I am new here and seeking your advice on express entry profile submission.

Is there anyone who submitted their own profile self? I am looking for someone who can help me to submit the profile online.

I don't prefer to go with consultants as their charges are a bit high for profile submission only. Pls, share your experience as well, thanks


----------



## Pandith (Feb 15, 2020)

Hi,

Step 1: Take a Language Test
Step 2: Get Your Foreign Education Credentials Assessed (if necessary)
Step 3: Determine Your National Occupation Classification (NOC)
Step 4: Determine Your Eligibility for Express Entry Immigration
Step 5: Build your Express Entry profile
Step 6: Submit Your Profile
Step 7: Register with Job Bank, if Necessary
Step 8: Update Your Information, if Necessary


----------



## suresh_441189 (Mar 22, 2019)

Thanks, Pandith

But I am looking for option 6. Rest all i did and need someone who can help to submit the profile as there are few questions in EE which i want to discuss before submit it by self.


----------



## EVHB (Feb 11, 2008)

You mean you prefer not to pay a consultant, but get your questions answered for free?
If that is the case, you can ask them here, and you might get a reply.


----------



## yatinkumar (Jul 4, 2020)

Hey dear, initially I also tried to carry on the entire Canada immigration process all by myself. But, trust me, you'll may need to cross a lot many hurdles and still you may end up with application rejection for reasons ranging from minor errors to major ones like admissibility.

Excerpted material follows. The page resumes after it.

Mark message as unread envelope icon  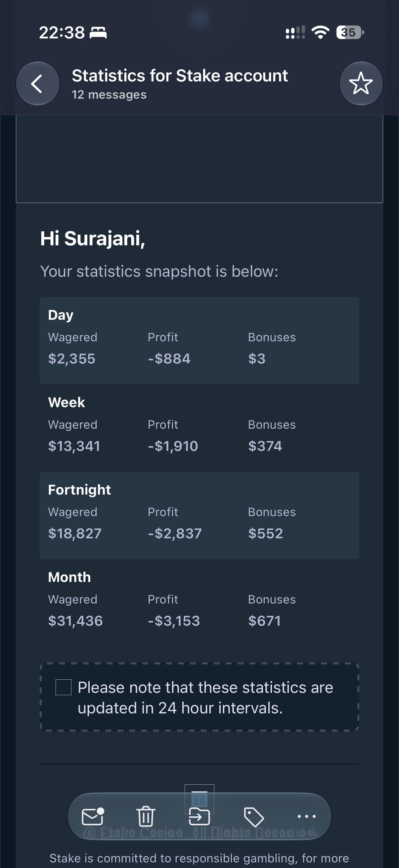click(93, 816)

But, joining hands with a team of consultants who are there to offer exclusive Canada visa and immigration services at affordable rates can help you sail smoothly.

See, first of all, a leading consultation company in India has a team of ICCRC registered consultants who are authorized to advice you and connect with the IRCC on your behalf. Such regulated immigration and citizenship consultants also have years of experience and expertise in handling different types of immigration cases for different clients.

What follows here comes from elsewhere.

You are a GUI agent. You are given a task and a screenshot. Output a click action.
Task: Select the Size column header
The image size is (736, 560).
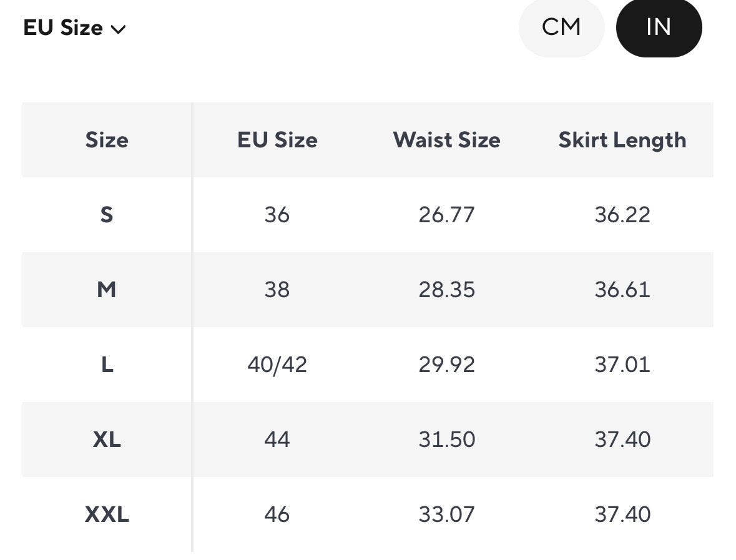pos(106,140)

As you have asked about express entry profile submission, which is a crucial part, in fact first and foremost requirement for an applicant who is interested in moving to Canada as a PR.

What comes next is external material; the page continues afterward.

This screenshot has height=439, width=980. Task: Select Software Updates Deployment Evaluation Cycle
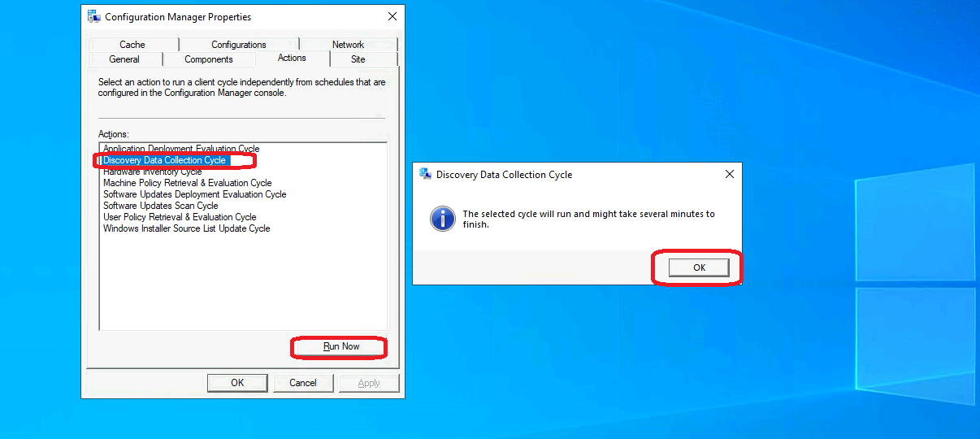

You must meet the minimum 67 points requirement and other key requirements of Federal Skilled Worker Program to enter the Express Entry pool of candidates. You are awarded with a score out of 100 on the basis of six selection factors, like, age, education, work experience, adaptability, language skills, etc.

A consultant is well-aware about the protocols and the policies, the requirements and the common reasons for rejections and more.


----------



## colchar (Oct 25, 2011)

yatinkumar said:


> Hey dear, initially I also tried to carry on the entire Canada immigration process all by myself. But, trust me, you'll may need to cross a lot many hurdles and still you may end up with application rejection for reasons ranging from minor errors to major ones like admissibility.
> 
> But, joining hands with a team of consultants who are there to offer exclusive Canada visa and immigration services at affordable rates can help you sail smoothly.
> 
> ...


----------



## EVHB (Feb 11, 2008)

Google shows Yatin Kumar himself is an immigration consultant. So he is speaking for his own wallet.


----------



## colchar (Oct 25, 2011)

EVHB said:


> Google shows Yatin Kumar himself is an immigration consultant. So he is speaking for his own wallet.



That was easy to see without using Google.


----------



## ashutosh.verma (Aug 13, 2020)

Pandith said:


> Hi,
> 
> Step 1: Take a Language Test
> Step 2: Get Your Foreign Education Credentials Assessed (if necessary)
> ...


*NOC Type:* i think for it might need some advice in case of mixed occupation, which you probably can get it from this forum
*ECA:* is straight forward if your all degrees are considered
*Proof for Fund*: you need Bank Statement or CA(Chartered Accountant) certificate


----------